Tentatively, because of course we don't know what might happen in the future.

But today, I went in to the doc, and he discovered that the reason I have had SO MUCH post-op pain, difficulty eating, difficulty swallowing, et cetera...

Was because of ONE stitch that was a little too tight.

So he removed it.

And I breathed a giant, gusty sigh of relief.

So, now I can talk - before it would pull if I moved my tongue.
Now I can eat - I still have to stick to soft stuff, but I can eat, as long as I'm careful
Now I can cough without thinking I'm going to die.

So, yeah, marked improvement.

The doc told me I have to stay home until next Friday, which is longer than I wanted to be out, but he says I am convalescing well, and the stitches will be dissolved in about ten days.

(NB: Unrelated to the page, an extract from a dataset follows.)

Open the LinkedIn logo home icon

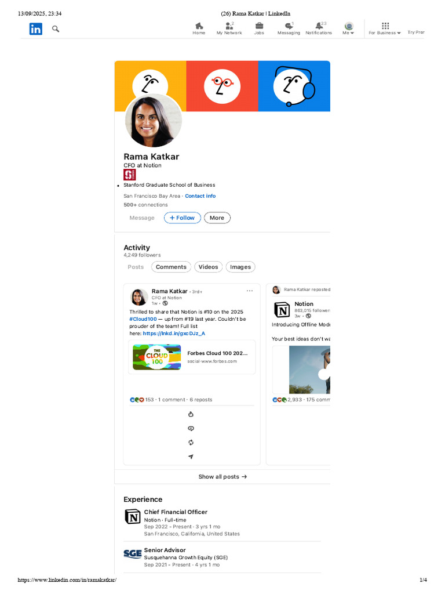35,29
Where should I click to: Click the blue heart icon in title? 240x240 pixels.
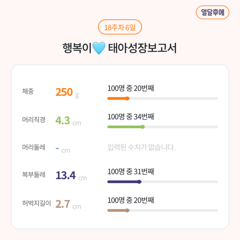click(99, 49)
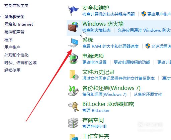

So: much less pain (good,) some more solid food (GREAT!) and I can talk (you know you missed it) in exchange for a bit longer off work than I really wanted to spend.

My apnea, however, seems as of now to be almost entirely gone; not only am I sleeping better, but I'm hardly even snoring anymore, which is a VAST improvement, and was the whole main reason for getting this done in the first place.

So.

Painful? Oh, hell yeah. Surgery sucks; there's no way really around that, especially when you - like me - are a three-percenter.

...Side effects, I'm talking about side effects. They work like rain forecasts.

You know, "20% chance of rain," doesn't mean "there is a 20% chance THAT IT WILL RAIN," it means there's a 100% chance that it will rain, on 20% of the viewing area.

Drug side effects work the same way. They say "there's a slight (3%) chance of side effects such as nausea."

This doesn't mean "there's a 3% chance that there will be nausea."

It means there is a 100% chance that 3% of the patients will puke like Linda Blair.

...Vicodin, like essentially every pain drug out there except ibuprofen, turns me into a three-percenter; I puke like Linda Blair when they give me pain drugs.

So, I'm DELIGHTED to report that I am now far enough along that the doc told me to go back to ibuprofen, which means that for the first time since the surgery I have painkillers that work, and I FEEL GREAT!

Thank you all for putting up with my grumping and bitching, none more so than my lovely wife, who has displayed the patience of a saint this week.